• Nadine Bennett

Posture, head position and bilateral breathing - part 1

This one's a long post, so I'm splitting it into two parts.


For the past couple of years, I've been training for longer swims, and I'm ready for even further, but I've run into a couple of issues along the way that are holding me back. The first issue is that I get excruciating lower back pain at about 15-20kms, no amount of pain killers during a swim will mask it. The second issue is that I don't ever feel balanced in my stroke, I breathe to the right only and tension across my body shows it, my massage therapist is constantly fixing issues related to imbalance.


At the end of every swim season, I usually have to take 1-2 months to recover physically and also end up working on technical improvements to my technique. In the absence of a racing season this year, I signed up for swim camp with Techno and pool swims with B-Train, I absolutely love getting feedback, although provided it's with a distance open water perspective (even in the pool, I'm training for open water). Coaches keep pointing out the same issues - my head is to high and looking forward, it bounces around, I lift it when I go to breathe, I crossover as my hands enter the water.


I've been having such a hard time fixing these things, that I'd given up, but I'm realizing now they are deeply connected to my sore lower back issue so something needs to change. I've decided to finally learn to bilateral breath, I just don't think I can be balanced over long distances without it. So I started my deconstruction looking at how my core and shoulders move, and worked hard on a relaxed recovery and good hip drive. See first video below (top one), I was really pleased with rotation and recovery, but noticed my head was all over the place, and the opposite hand to the side I'm breathing on keeps popping up to the surface of the water.

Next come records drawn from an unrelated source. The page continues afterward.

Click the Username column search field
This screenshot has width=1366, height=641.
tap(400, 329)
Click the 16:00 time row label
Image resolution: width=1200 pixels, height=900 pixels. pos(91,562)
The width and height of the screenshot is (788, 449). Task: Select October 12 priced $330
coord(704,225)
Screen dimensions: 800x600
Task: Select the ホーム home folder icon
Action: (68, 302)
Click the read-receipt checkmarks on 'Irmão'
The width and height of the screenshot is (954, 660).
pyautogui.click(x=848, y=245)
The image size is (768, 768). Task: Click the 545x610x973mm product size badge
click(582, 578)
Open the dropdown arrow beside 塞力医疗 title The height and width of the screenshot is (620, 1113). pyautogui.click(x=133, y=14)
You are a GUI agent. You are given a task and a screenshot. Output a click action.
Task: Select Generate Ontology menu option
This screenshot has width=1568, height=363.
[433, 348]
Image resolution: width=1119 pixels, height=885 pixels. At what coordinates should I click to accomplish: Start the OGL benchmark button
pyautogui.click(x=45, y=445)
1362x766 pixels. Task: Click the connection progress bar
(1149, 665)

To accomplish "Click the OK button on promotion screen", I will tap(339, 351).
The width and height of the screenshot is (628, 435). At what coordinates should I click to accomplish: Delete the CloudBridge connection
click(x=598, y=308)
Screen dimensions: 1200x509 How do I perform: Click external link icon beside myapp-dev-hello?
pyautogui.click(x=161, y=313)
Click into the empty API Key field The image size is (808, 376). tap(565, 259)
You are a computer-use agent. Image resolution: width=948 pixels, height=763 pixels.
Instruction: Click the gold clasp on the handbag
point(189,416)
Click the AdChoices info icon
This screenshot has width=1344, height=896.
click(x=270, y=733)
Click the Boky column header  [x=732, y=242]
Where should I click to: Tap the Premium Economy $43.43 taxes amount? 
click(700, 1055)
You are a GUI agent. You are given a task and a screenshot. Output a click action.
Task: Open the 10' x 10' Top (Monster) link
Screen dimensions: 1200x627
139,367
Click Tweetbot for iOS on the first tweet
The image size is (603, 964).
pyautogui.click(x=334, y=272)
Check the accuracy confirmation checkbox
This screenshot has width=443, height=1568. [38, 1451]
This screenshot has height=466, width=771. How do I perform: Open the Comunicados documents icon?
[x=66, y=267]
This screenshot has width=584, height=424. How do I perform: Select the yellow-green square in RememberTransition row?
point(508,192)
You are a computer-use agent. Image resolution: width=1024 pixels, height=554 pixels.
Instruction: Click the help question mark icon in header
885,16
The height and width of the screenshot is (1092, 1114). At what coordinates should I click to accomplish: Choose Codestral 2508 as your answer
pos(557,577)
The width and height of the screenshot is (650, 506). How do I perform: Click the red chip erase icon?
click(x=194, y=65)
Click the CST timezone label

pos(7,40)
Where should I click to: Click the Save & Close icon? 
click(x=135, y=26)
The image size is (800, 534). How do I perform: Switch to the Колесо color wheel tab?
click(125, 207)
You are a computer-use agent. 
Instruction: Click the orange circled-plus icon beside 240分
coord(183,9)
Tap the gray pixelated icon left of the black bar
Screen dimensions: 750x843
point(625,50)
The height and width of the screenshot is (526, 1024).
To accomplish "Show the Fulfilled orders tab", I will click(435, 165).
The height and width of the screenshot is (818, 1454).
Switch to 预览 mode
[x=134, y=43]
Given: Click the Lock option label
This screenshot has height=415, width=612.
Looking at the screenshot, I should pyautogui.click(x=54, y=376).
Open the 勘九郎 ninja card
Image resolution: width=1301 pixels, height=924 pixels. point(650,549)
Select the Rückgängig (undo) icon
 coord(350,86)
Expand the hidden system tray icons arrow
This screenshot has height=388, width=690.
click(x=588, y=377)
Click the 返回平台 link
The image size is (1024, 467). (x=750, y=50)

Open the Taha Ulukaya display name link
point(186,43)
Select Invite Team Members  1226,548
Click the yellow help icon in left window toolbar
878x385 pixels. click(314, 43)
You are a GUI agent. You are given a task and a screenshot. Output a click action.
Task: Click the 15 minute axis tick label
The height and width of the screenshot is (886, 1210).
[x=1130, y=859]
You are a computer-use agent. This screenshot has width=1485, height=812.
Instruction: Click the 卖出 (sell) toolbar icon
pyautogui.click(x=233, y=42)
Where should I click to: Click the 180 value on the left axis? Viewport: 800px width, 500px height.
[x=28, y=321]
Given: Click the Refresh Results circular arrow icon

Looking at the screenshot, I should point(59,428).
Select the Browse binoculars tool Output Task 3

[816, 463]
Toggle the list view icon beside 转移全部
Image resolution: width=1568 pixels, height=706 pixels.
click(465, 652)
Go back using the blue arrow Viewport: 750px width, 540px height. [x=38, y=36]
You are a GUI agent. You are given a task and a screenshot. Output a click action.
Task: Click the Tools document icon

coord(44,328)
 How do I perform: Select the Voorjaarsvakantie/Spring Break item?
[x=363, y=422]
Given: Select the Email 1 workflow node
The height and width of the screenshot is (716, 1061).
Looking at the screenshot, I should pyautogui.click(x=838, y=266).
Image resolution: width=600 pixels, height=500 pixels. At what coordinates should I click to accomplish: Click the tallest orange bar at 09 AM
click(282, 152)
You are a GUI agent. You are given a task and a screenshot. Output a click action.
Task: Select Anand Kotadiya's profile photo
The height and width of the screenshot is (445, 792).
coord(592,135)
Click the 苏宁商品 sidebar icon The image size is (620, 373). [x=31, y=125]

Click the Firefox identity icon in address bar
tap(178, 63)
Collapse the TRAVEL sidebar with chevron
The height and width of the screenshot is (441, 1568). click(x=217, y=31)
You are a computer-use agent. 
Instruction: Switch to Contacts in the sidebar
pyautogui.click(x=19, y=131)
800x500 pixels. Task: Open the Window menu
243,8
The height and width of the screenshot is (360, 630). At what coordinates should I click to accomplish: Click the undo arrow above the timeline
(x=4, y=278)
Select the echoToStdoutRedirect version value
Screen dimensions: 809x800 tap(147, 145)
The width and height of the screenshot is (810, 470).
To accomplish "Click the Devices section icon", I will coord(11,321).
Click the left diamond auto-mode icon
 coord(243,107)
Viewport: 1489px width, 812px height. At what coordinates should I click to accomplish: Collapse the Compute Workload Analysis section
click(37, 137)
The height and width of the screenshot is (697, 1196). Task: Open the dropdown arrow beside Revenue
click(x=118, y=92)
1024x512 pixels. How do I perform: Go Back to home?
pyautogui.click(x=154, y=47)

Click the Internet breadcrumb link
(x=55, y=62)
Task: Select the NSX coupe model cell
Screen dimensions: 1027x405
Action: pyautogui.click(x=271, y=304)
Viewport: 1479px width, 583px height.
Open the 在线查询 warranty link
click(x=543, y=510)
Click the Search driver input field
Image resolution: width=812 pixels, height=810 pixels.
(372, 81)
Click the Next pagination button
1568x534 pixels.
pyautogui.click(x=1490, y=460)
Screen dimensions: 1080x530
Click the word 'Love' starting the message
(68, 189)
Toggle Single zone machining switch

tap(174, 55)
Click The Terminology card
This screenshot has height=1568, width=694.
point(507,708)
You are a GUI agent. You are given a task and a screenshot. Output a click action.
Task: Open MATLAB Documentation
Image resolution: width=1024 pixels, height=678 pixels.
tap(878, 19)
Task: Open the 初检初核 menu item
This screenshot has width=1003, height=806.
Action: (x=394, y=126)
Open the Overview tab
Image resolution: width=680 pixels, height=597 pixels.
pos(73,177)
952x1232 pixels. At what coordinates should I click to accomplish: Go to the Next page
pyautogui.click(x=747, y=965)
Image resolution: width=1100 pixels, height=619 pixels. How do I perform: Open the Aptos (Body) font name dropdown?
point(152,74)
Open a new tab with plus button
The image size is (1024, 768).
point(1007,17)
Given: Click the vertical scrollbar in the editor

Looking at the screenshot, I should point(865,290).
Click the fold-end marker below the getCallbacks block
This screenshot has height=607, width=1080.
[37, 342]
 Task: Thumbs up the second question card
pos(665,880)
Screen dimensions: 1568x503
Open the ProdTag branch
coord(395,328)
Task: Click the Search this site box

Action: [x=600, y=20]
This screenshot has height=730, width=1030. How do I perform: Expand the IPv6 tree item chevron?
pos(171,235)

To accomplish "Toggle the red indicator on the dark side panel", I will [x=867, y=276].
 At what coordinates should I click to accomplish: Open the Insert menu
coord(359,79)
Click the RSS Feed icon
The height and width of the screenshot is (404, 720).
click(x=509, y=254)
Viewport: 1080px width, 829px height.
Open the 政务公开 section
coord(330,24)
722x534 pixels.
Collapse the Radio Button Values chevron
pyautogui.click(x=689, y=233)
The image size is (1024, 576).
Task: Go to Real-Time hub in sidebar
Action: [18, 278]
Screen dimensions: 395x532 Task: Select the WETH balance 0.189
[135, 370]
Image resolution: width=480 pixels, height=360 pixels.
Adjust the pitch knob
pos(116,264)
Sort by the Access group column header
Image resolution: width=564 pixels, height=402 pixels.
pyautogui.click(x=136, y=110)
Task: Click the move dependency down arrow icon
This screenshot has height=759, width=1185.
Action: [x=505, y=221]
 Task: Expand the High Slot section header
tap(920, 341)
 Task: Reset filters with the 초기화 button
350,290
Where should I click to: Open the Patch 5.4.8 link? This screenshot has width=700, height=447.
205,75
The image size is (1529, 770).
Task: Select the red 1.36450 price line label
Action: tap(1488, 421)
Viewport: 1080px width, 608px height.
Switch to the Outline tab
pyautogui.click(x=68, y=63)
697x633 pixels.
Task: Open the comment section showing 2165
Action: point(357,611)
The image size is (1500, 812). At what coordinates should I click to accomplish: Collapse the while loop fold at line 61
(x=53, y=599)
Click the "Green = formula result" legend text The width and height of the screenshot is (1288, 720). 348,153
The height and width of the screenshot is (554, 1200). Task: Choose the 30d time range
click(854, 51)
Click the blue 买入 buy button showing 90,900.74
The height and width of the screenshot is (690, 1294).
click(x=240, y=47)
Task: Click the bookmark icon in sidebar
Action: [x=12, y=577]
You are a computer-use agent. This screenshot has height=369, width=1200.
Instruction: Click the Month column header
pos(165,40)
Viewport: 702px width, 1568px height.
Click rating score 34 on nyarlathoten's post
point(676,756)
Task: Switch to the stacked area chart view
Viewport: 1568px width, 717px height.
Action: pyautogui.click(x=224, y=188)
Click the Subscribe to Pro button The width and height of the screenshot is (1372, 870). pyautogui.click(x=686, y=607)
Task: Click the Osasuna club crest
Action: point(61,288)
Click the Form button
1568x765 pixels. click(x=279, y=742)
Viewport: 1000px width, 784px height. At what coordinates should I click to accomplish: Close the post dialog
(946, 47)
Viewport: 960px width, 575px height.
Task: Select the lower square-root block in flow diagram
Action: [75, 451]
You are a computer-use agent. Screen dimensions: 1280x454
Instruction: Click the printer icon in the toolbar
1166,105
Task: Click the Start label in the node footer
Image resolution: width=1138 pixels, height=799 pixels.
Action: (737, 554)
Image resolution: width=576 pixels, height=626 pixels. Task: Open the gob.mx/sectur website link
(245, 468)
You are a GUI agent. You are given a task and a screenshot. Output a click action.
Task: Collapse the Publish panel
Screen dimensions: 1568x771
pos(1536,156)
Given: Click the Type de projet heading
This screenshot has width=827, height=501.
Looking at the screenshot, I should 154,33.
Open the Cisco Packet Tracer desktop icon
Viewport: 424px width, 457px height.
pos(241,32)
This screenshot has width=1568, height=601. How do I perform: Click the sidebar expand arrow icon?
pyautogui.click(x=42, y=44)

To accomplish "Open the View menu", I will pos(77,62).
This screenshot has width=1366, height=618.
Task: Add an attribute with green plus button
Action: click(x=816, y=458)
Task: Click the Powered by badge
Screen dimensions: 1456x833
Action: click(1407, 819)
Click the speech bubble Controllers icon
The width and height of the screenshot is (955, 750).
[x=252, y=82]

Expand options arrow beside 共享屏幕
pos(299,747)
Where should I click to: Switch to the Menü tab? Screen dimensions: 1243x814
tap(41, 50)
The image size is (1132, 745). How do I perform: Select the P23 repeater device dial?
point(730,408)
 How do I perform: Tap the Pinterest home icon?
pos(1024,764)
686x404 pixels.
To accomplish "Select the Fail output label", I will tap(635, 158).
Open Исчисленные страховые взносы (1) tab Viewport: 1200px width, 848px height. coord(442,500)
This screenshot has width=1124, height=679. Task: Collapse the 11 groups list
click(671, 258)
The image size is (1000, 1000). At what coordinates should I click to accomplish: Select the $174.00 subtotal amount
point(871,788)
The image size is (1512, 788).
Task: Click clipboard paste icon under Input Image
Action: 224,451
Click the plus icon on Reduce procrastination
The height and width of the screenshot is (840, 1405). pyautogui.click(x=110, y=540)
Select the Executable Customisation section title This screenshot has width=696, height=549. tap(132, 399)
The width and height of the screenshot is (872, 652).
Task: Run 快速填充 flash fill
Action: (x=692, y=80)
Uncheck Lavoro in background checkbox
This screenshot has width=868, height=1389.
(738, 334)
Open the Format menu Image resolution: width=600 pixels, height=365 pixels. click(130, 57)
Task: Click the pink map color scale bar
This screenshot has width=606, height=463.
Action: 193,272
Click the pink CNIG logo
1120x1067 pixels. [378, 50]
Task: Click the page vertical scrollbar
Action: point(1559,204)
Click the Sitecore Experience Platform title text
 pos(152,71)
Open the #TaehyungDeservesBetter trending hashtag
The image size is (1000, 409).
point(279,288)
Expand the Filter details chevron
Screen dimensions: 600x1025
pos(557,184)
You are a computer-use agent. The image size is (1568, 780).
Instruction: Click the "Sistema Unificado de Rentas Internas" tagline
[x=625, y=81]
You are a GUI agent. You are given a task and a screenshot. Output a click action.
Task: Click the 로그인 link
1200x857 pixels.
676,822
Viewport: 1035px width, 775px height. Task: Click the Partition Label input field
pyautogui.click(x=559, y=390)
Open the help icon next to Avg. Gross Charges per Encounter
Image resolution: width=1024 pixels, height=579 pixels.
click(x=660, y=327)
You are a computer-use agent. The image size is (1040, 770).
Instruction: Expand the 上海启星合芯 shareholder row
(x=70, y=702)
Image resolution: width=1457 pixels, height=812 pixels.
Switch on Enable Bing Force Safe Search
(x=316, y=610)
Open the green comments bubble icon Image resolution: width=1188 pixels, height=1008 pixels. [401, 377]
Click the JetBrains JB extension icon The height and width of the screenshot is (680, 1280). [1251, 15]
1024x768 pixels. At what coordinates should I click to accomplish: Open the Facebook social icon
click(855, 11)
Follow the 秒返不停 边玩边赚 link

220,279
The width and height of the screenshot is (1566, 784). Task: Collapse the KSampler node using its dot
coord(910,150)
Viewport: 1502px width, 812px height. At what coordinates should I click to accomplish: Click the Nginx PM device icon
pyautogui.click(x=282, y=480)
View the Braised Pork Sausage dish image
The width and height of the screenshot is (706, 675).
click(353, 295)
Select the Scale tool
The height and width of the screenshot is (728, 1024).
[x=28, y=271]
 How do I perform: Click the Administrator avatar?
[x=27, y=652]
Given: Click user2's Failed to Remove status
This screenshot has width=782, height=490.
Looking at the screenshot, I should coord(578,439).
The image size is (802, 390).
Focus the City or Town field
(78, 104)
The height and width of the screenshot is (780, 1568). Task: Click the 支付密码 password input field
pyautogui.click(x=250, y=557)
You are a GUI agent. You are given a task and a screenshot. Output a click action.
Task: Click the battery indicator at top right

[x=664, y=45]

Why? I showed the video to my massage therapist, who provided great input: my shoulder girdle is over-compensating for poor posture (head looking forward = hip drop), I'm pulling harder on the right, there's a gallup to the right arm while the left is smoother, and because I'm stronger on the right my arm flies over and crosses the center line when it lands in the water. Note that there is little to no kick in either video, I really wanted to focus on hip drive, I'll add a nice 2-beat kick a little later on.


I also explained that I just can't seem to breathe to the left, I don't have the dexterity and can never get air. So we got to work! We discovered that I have good full-body rotation, with my feet firmly planted on the ground I can turn to the left or right equally well. But within with the segments, there are issues, and she found a vertebrea in my cervical spine (neck) and two in my thoracic spine (upper back) that are so tight and locked up that it's restricting my movement as I try to breathe to the left. So she worked those areas, and followed the fascia all the way up into my left cheek, which was NOT a fun release, it was so tight and painful. I'll cover more on that in part 2, let's look at the difference it's made, see the second video (bottom one).


Thanks to the massage work and ongoing feedback from coaches, my head is facing down and is fairly still, and I can breathe to the left with far more ease than before. It's not perfect, but here are the gains: the lower head position has raised my hips by 1-2" and my shoulders are swimming downhill instead of uphill, I'm in neutral spine so the pressure is off my lower back, and the still head has created a really good bow wave and pocket for me to breathe into. Overall, it's smoother but man oh man, I had to focus SO hard during this video to keep it smooth and stop myself from looking forward - but it will feel natural over time. Remaining issues: keep working on full body rotation, I still lift my head a little as I breathe, which is causing the opposite hand to wander to the surface. Still, I'm so happy.